Slow Reels: « Farewell Islands »

Slow Reels a commis un disque d’amour. La passion d’Ian Hawgood pour les magnétophones à bande et les synthés vintage se combine avec l’amour de James Murray pour le mélodisme fort et les textures profondes. Farewell Islands dérive sur des drones soutenus et endormis et des atmosphères brumeuses qui évoquent le grand air, s’élevant comme de la fumée au-dessus d’une forêt. Le duo a sorti la musique de l’autre sur ses propres labels respectifs, Home Normal et Slowcraft, mais leur collaboration musicale n’a commencé que récemment. Alors qu’il vivait à Varsovie, Hawgood a passé de longues nuits avec sa collection de machines à bobines, à déverser sur le son et la sonorité particulière qu’il produit ; le son magique. Il semble que les objets brisés – les instruments et les personnes – produisent une musique spéciale et sincère. Une musique qui, à sa manière, est éternelle ; une musique magique.

À Londres, Murray a ajouté du piano, de la guitare et des synthétiseurs, contribuant ainsi à créer une atmosphère obsédante. Le disque rappelle également une ambiance fragile, semblable à celle que l’on trouve au Japon, en grande partie due à la nature plus fine et délicate de sa texture et à la profondeur infinie de la bande. Rien d’autre ne peut vraiment égaler cela, pas même l’original, à la limite du format numérique stérile (bien qu’il soit utile de souligner que le disque n’existerait pas sans la technologie numérique).

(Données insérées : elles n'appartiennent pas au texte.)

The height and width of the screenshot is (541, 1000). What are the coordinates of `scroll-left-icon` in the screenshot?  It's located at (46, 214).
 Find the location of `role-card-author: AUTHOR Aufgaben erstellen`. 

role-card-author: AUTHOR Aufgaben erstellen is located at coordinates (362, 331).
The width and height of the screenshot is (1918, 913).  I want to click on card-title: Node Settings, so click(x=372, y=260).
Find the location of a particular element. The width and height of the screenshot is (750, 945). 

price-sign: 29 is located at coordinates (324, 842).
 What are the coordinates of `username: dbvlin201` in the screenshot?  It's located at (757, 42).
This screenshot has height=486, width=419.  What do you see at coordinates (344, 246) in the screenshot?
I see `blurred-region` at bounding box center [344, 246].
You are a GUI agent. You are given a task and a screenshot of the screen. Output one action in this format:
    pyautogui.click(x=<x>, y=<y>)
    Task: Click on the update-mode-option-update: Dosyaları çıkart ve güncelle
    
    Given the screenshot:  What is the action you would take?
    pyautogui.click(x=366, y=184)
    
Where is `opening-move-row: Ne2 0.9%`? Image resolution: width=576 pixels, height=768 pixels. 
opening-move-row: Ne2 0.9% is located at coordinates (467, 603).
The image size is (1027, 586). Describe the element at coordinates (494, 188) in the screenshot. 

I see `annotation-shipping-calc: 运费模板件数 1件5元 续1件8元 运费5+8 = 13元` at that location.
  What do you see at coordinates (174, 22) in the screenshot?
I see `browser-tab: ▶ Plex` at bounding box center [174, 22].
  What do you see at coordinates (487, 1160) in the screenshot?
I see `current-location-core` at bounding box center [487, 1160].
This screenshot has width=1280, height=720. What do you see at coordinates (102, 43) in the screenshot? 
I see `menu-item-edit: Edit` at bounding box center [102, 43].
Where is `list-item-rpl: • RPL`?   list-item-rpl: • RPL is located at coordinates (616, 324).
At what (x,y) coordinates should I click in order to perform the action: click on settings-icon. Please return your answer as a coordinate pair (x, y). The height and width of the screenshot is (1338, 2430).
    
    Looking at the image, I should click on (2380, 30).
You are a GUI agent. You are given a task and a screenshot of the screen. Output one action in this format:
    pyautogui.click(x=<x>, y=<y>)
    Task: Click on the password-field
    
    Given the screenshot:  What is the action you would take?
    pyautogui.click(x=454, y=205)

La technologie plus ancienne donne à la musique un aspect un peu plus ancien : des décennies, voire même un recul par rapport à ce siècle, un recul par rapport au passé. La musique reflète ce sentiment de vieillissement progressif. Alors que les échos en boucle continuent de tourner avec des respirations fines et vaporeuses, ils continuent de voyager, venant d’un endroit ancien mais aussi apparemment éternel. Des cliquetis et de vagues clics se forment comme une poussière qui tombe sur la surface du disque. La même poussière tombe sur les bobines. Des tons chatoyants et romantiques offrent de belles textures qui se replient sur l’environnement. Farewell Islands est un disque de transparence, mais c’est aussi un disque de surprises. Les tons clairs sont parfois ancrés par des tons plus lourds, grondant comme un tonnerre lointain parmi les autres forces élémentaires de la musique, et bien que certains tons soient aussi légers que l’air, Slow Reels parvient à afficher une impressionnante densité tonale.

Ces îles sont « des lieux qui ont un sens pour nous deux dans nos vies, qui ne se trouvent plus que hors du temps… hors de portée » (places of meaning to both of us in our lives, found now only out of time…out of reach).